**Stated task A**
Using the proof about principal ideals, decide whether each statement agrees with the text: (i) the theorem assumes that $D$ is a principal ideal domain; (ii) the proof supposes that the principal ideal $\ideal p$ is maximal; (iii) an irreducible element is a unit by definition. For each, answer yes or no and quote the deciding words of the text.

**Supplied text**
-- -- --
Principal Ideal of Principal Ideal Domain is of Irreducible Element iff Maximal/Forward Implication
Theorem
Let $\struct {D, +, \circ}$ be a principal ideal domain.
Let $p$ be an irreducible element of $D$.
Let $\ideal p$ be the principal ideal of $D$ generated by $p$.
Then $\ideal p$ is a maximal ideal of $D$.
Proof
Let $p$ be irreducible in $D$.
Let $U_D$ be the group of units of $D$.
By definition, an irreducible element is not a unit.
So from Principal Ideals in Integral Domain:
- $\ideal p \subset D$
Suppose the principal ideal $\ideal p$ is not maximal.
Then there exists an ideal $K$ of $D$ such that:
- $\ideal p \subset K \subset R$
Because $D$ is a principal ideal domain:
- $\exists x \in R: K = \ideal x$
Thus:
- $\ideal p \subset \ideal x \subset D$
Because $\ideal p \subset \ideal x$:
- $x \divides p$
by Principal Ideals in Integral Domain.
-- -- --
**Stated task B**
Edit the records from the line with "Gifts [716, 182]" to the line with "follow [437, 138]", replacing "center" with "midpoint" wherever it occurs and keeping everything else the same.
-- -- --
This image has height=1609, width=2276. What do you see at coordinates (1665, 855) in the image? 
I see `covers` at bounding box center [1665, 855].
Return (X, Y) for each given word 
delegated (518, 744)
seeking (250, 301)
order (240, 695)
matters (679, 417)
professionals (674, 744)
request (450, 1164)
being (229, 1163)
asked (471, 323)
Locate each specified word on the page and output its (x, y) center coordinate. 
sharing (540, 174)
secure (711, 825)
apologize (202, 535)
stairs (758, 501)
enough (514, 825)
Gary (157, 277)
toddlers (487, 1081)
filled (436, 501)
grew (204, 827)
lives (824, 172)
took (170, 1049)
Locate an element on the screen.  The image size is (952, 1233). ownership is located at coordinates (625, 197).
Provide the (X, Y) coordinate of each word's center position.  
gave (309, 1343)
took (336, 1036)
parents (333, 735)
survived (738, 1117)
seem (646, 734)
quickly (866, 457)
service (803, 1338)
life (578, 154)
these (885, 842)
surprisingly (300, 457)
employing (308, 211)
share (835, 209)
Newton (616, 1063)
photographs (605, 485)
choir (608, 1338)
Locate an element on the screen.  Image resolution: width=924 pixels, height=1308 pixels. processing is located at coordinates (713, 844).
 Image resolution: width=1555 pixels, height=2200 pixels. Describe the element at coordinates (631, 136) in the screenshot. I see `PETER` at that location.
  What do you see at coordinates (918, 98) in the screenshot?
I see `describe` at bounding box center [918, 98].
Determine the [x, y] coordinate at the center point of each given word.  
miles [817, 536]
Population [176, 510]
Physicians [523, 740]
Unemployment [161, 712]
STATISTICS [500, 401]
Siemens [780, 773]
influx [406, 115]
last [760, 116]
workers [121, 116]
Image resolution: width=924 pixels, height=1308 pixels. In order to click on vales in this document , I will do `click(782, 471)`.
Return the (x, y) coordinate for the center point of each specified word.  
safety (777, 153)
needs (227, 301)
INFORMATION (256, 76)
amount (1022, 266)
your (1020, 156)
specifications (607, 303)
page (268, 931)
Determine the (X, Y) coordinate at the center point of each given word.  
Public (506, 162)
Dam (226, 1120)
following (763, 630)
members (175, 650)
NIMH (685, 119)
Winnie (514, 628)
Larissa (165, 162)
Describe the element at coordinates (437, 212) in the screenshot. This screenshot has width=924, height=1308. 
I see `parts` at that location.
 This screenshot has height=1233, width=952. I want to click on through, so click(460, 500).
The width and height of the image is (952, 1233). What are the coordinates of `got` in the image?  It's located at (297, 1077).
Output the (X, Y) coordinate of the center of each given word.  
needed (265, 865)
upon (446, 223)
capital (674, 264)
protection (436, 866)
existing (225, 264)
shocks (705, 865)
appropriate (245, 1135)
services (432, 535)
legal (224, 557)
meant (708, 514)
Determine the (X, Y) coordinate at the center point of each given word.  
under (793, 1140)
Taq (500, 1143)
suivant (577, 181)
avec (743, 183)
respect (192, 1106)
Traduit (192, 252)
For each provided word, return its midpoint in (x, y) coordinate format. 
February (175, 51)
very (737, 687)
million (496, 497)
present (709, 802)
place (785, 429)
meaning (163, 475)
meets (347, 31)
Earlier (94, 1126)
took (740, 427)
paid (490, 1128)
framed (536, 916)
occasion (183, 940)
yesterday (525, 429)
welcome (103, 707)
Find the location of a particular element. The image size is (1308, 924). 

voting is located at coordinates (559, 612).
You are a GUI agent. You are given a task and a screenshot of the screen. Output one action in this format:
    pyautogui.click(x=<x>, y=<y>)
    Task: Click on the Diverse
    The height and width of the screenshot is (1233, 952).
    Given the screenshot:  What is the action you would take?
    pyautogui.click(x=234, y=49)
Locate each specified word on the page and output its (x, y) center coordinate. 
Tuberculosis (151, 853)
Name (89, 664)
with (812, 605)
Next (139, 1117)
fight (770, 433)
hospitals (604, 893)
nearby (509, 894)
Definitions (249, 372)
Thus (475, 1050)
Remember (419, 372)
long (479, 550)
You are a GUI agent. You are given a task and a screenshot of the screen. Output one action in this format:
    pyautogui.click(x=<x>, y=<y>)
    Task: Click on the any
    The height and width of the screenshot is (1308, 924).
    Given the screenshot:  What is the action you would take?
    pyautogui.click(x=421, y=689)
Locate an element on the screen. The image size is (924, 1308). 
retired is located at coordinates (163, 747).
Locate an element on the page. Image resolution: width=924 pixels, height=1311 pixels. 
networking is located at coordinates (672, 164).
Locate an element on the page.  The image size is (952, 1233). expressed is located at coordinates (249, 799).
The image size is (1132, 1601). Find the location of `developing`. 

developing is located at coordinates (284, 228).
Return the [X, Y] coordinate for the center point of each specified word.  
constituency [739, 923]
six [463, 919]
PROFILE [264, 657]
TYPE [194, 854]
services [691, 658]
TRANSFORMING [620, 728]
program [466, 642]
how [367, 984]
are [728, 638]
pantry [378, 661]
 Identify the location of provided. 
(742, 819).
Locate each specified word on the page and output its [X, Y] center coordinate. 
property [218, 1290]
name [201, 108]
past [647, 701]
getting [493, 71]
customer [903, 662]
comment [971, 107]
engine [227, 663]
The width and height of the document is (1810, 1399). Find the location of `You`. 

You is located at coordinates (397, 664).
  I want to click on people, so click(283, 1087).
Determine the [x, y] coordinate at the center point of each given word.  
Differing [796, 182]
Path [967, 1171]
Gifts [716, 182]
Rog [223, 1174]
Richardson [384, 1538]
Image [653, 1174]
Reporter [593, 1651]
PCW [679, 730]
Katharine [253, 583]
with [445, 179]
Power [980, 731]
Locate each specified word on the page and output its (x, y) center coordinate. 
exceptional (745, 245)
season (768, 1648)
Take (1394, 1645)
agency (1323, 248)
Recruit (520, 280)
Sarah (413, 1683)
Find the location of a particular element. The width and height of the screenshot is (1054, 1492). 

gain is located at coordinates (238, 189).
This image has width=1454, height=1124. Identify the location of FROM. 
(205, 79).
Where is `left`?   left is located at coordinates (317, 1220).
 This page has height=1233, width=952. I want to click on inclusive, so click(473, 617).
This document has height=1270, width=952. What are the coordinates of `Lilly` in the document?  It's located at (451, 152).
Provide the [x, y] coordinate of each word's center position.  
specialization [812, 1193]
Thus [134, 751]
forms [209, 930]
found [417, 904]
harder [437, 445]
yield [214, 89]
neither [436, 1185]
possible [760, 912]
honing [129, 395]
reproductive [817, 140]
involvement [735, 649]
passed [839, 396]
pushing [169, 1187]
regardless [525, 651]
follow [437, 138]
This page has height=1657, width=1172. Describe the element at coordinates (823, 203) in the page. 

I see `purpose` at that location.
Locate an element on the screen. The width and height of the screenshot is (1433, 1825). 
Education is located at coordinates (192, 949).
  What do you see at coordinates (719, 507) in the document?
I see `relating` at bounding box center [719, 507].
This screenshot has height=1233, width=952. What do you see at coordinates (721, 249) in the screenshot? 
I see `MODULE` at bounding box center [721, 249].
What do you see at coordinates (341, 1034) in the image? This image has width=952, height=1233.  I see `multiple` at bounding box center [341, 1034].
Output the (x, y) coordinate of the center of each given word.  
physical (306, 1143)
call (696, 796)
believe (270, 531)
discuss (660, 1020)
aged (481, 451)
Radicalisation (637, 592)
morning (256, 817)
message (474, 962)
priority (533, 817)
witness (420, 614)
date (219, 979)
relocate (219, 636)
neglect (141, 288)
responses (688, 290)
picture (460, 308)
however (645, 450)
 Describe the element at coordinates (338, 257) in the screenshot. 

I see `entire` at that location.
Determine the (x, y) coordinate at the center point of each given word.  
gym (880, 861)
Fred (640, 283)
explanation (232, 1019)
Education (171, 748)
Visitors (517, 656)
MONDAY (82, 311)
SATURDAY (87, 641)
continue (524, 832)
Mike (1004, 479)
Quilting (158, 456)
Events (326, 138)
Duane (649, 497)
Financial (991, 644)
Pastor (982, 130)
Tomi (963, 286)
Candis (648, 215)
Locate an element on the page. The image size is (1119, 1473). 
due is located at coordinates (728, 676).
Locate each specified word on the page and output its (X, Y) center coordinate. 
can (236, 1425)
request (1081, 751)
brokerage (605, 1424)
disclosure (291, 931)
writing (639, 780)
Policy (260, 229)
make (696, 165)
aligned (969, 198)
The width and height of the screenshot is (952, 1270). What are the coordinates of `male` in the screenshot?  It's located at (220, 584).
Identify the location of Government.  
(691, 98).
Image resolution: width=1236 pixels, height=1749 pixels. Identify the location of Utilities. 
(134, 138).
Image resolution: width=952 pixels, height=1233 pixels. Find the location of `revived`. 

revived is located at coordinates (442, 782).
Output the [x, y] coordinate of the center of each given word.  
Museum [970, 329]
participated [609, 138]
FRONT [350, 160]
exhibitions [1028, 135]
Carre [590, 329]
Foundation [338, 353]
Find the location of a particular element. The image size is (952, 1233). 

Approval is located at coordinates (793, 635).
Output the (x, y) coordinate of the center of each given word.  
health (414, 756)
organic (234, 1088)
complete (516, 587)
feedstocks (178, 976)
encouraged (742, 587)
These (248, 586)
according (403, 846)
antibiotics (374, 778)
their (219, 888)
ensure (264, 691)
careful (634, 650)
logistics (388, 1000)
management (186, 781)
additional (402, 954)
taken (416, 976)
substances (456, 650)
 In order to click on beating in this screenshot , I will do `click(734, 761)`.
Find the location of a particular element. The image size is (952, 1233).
-- -- --
**Exercise result A**
(i) Yes: "Let $\struct {D, +, \circ}$ be a principal ideal domain."
(ii) No: "Suppose the principal ideal $\ideal p$ is not maximal."
(iii) No: "By definition, an irreducible element is not a unit."

**Exercise result B**
Gifts [716, 182]
Rog [223, 1174]
Richardson [384, 1538]
Image [653, 1174]
Reporter [593, 1651]
PCW [679, 730]
Katharine [253, 583]
with [445, 179]
Power [980, 731]
Locate each specified word on the page and output its (x, y) midpoint coordinate. 
exceptional (745, 245)
season (768, 1648)
Take (1394, 1645)
agency (1323, 248)
Recruit (520, 280)
Sarah (413, 1683)
Find the location of a particular element. The width and height of the screenshot is (1054, 1492). 

gain is located at coordinates (238, 189).
This image has width=1454, height=1124. Identify the location of FROM. 
(205, 79).
Where is `left`?   left is located at coordinates (317, 1220).
 This page has height=1233, width=952. I want to click on inclusive, so click(473, 617).
This document has height=1270, width=952. What are the coordinates of `Lilly` in the document?  It's located at (451, 152).
Provide the [x, y] coordinate of each word's midpoint position.  
specialization [812, 1193]
Thus [134, 751]
forms [209, 930]
found [417, 904]
harder [437, 445]
yield [214, 89]
neither [436, 1185]
possible [760, 912]
honing [129, 395]
reproductive [817, 140]
involvement [735, 649]
passed [839, 396]
pushing [169, 1187]
regardless [525, 651]
follow [437, 138]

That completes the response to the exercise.